Still, the day crept closer…
On the eve of victory however – as I accepted an invitation from number 1,000 – I looked at the box to see the following:
Could it be?! In the time that I’d found a new recruit, 2 existing ones had cut loose from the herd!
It’s easy to get a bit paranoid about this sort of thing: Facebook doesn’t provide you with any sort of feedback when one of your friends drops off the surface. You often hear of people having “list culls”, where they start to apply some sort of minimum standard to their criteria and separate from the people who don’t make the grade. But with nearly 1000 it’s hard to know who’s popped off, much less be able to pin them down as to why…
There could be any number of other reasons – maybe they’ve just left Facebook for productivity maximising reasons, or they found it too intrusive, or they just got bored of it. Perhaps they were someone you met at a party who you found interesting at the time and resolved to keep in touch with, and then left uncontacted for so long that neither of you really have any recollection of how you got on the other person’s list.
The Facebook platform providers seem to have made it fairly difficult to keep track of this sort of thing, as well.

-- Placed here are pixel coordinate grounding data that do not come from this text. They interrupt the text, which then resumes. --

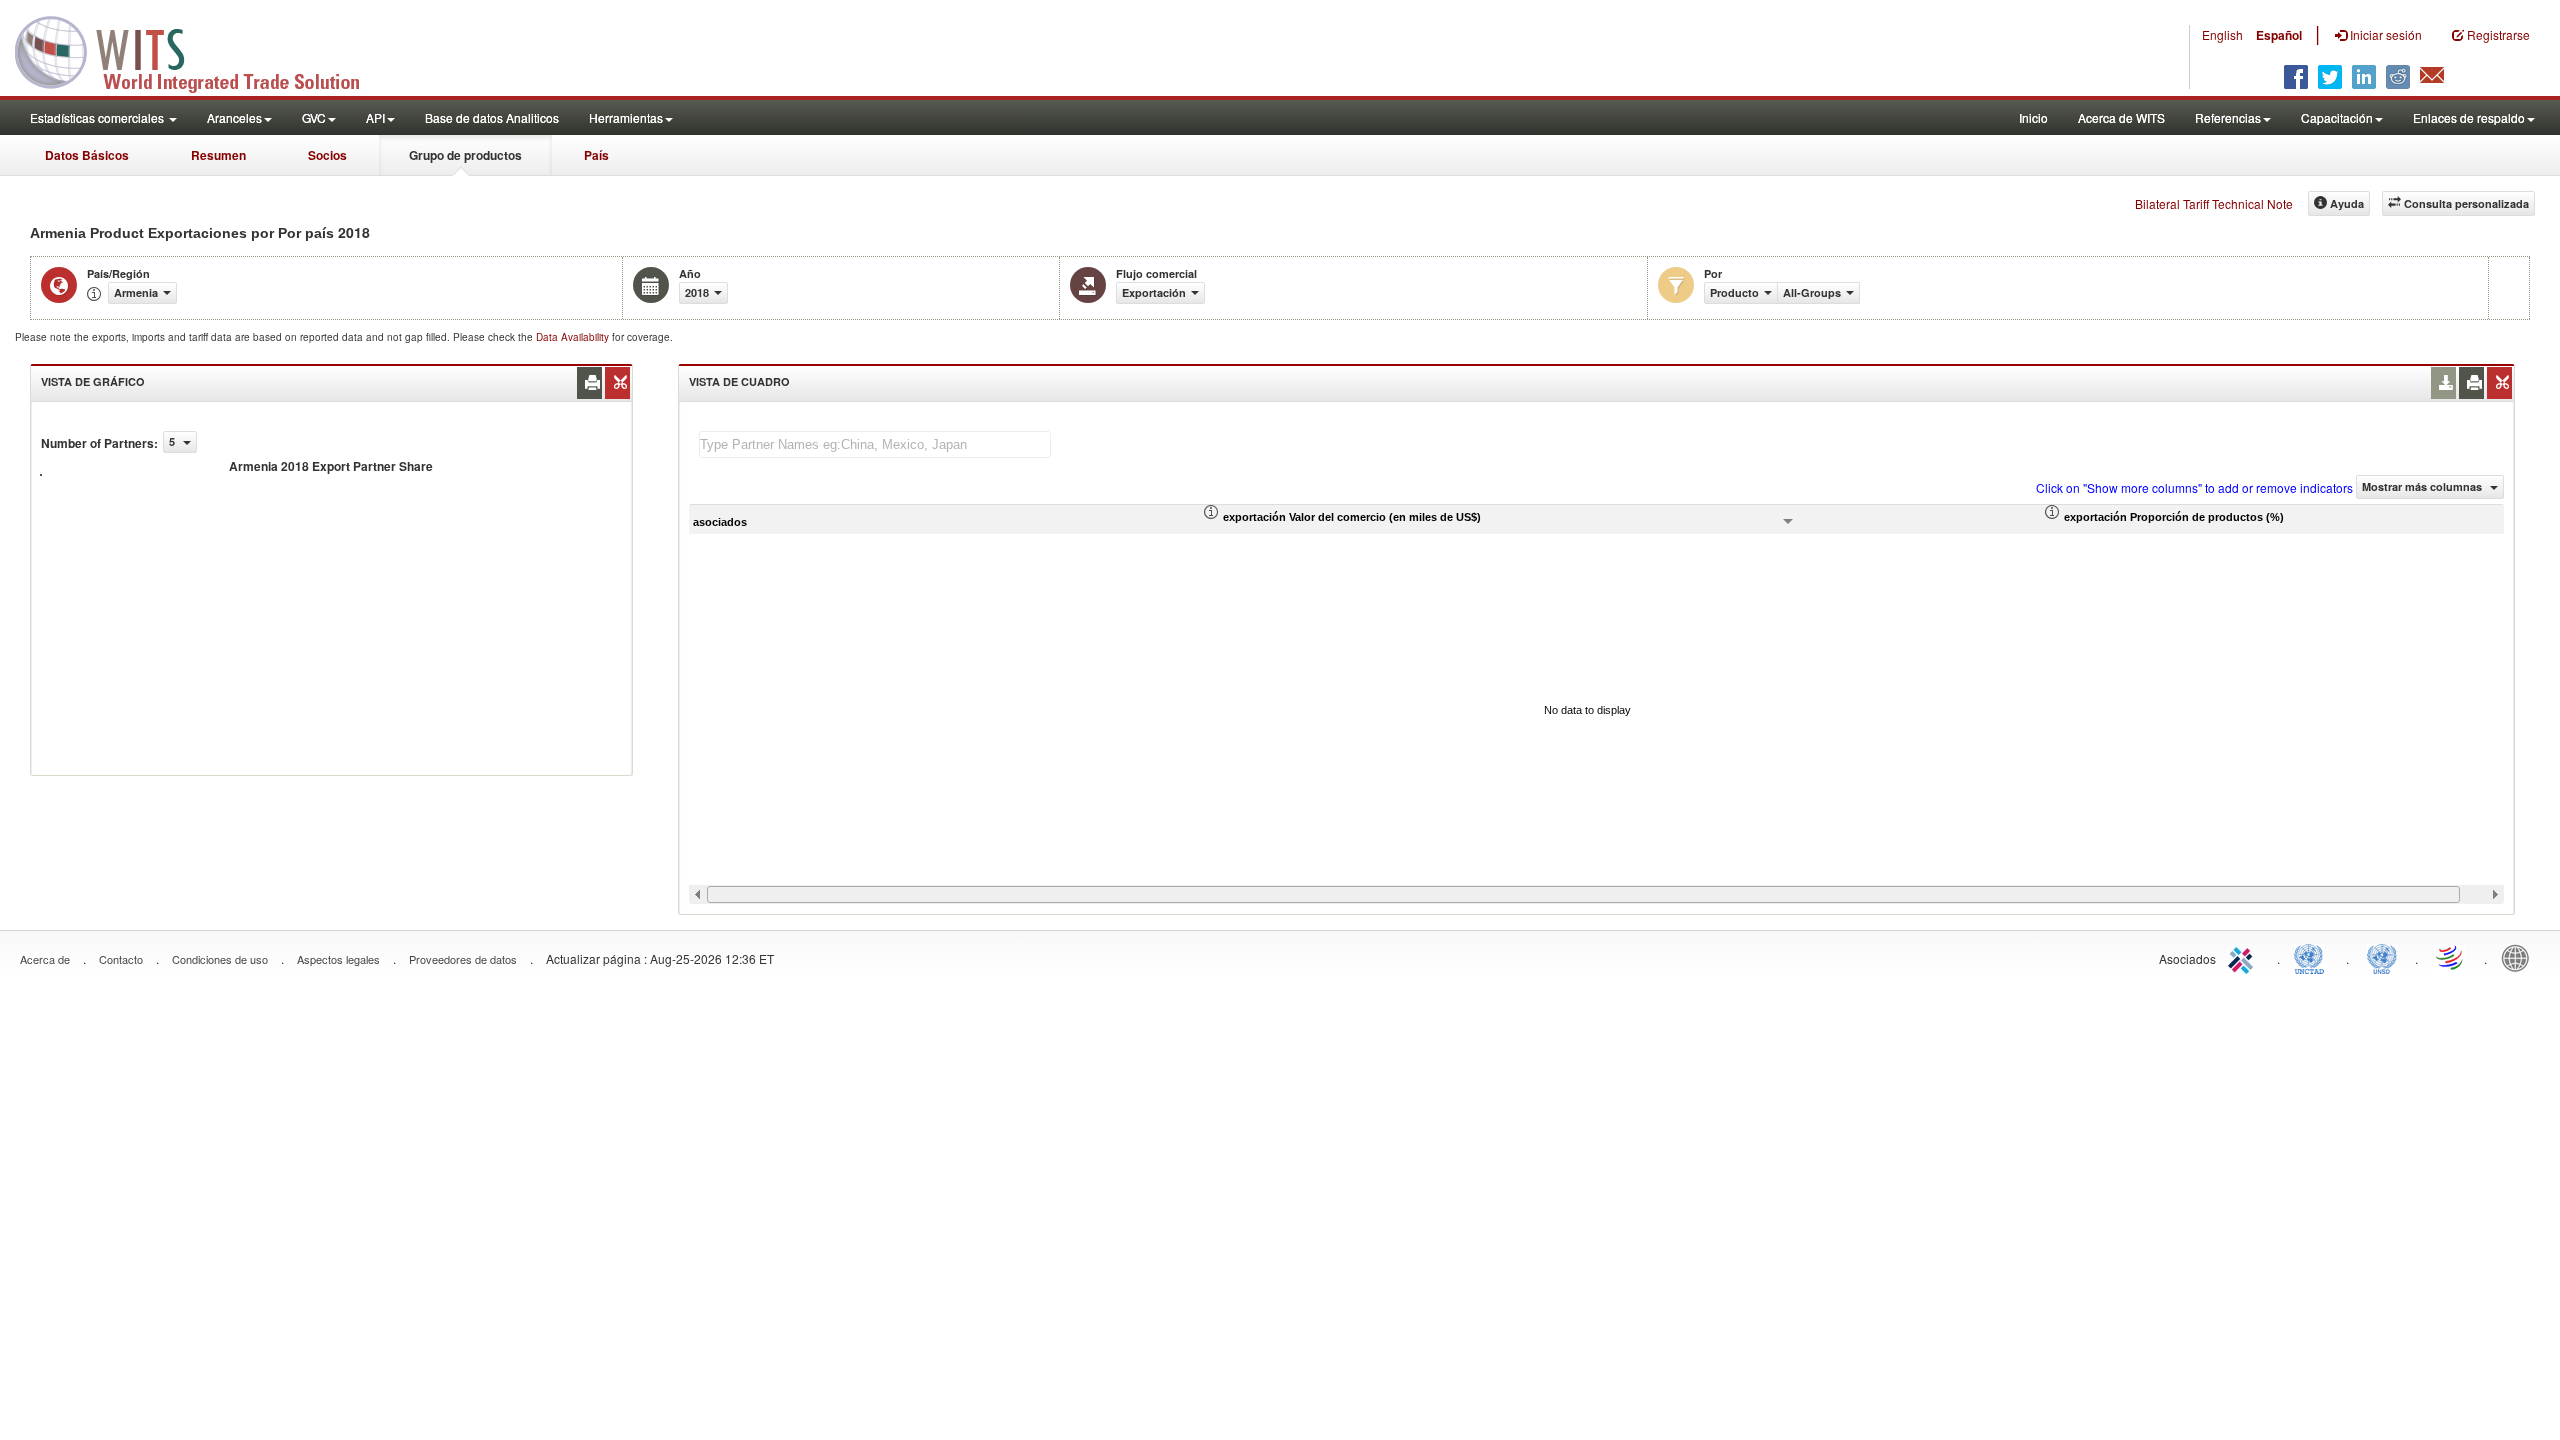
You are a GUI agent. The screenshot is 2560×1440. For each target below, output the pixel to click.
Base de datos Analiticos (492, 117)
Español (2279, 35)
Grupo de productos (465, 155)
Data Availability (574, 337)
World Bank (2520, 957)
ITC (2244, 957)
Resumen (218, 155)
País (596, 155)
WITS (200, 50)
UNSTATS (2382, 957)
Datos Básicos (87, 155)
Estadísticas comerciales (98, 117)
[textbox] (875, 444)
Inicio (2033, 117)
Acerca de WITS (2121, 117)
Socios (327, 155)
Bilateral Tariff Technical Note (2214, 203)
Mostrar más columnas (2423, 486)
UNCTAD (2313, 957)
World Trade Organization (2451, 957)
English (2222, 34)
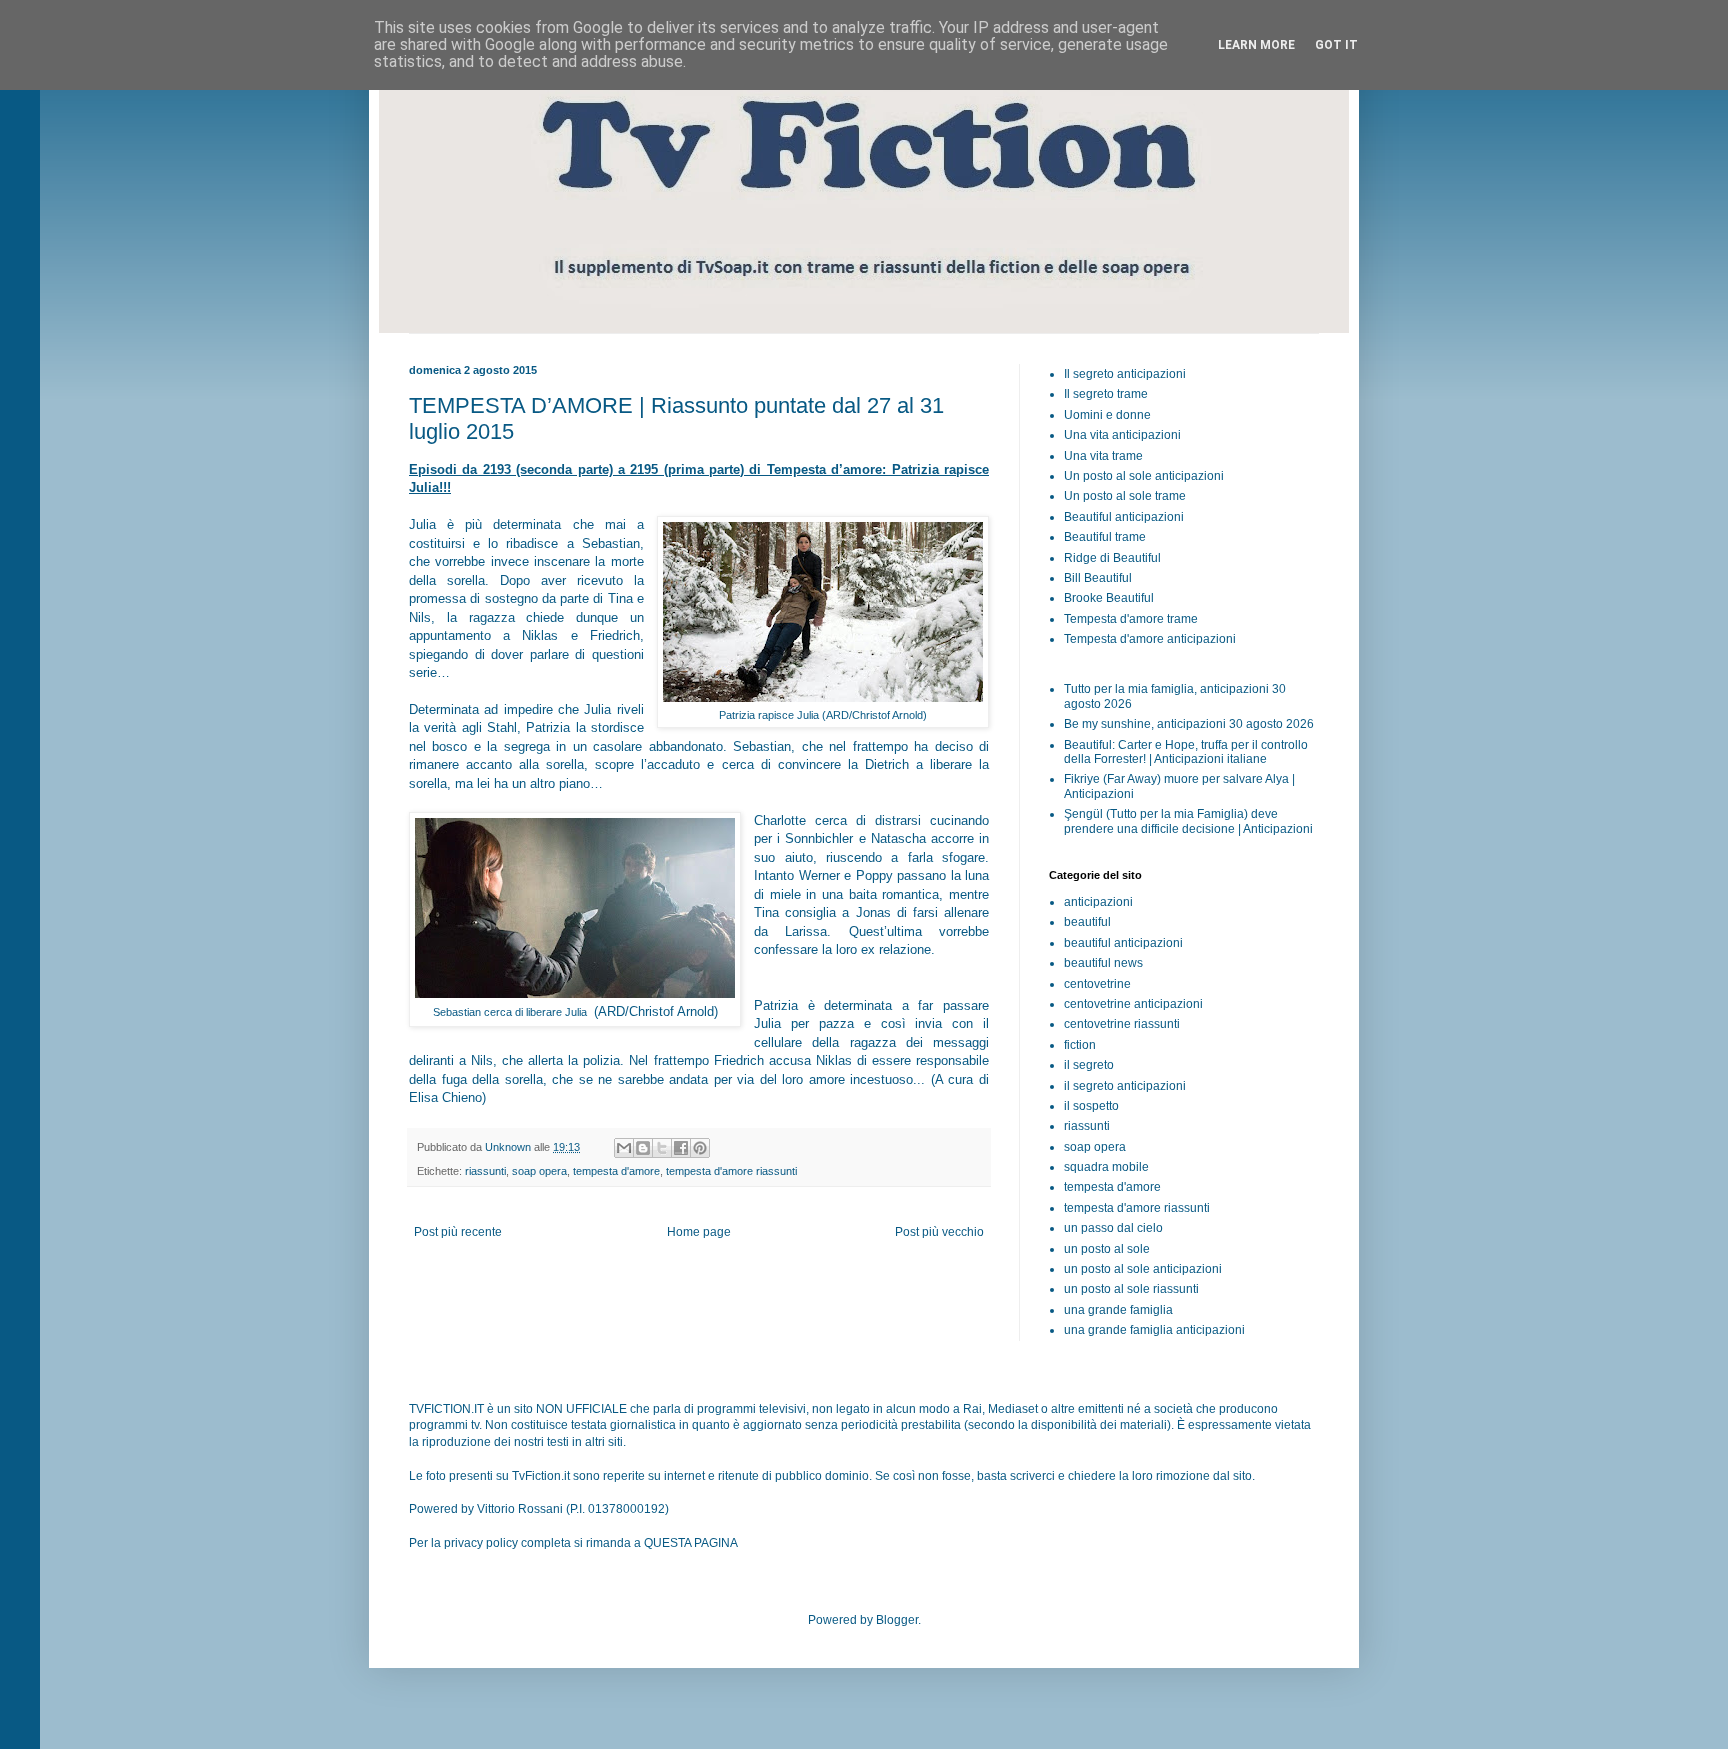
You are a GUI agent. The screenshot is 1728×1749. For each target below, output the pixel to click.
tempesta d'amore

And so being a fundamentally lazy person (as many programmers are), I figured that it wasn’t worth worrying about, and carried on adding people from my past whose names floated past in the stream of ether.
Still, it wasn’t very long before this happened:
I looked nervously at my bank account, and reasoned that there’s no way I can afford to even buy everyone in the list a pint, let alone fly them here. As Doc Brown seemed to be the only one who’d noticed instead I thought that it’d be fun to see how far past 1000 I could get before she busted me for not throwing a massive party. Anticlimactic, but cheap.
And soon enough…
Being a fairly sharp operator she busted be when I got to about 1,003. However really there ought to be some sort of commemoration or celebration here, and so I thought we’d do what comes naturally here at Humpy Towers – yes, it’s an excellent and realistic picture of an octopus wearing a party hat.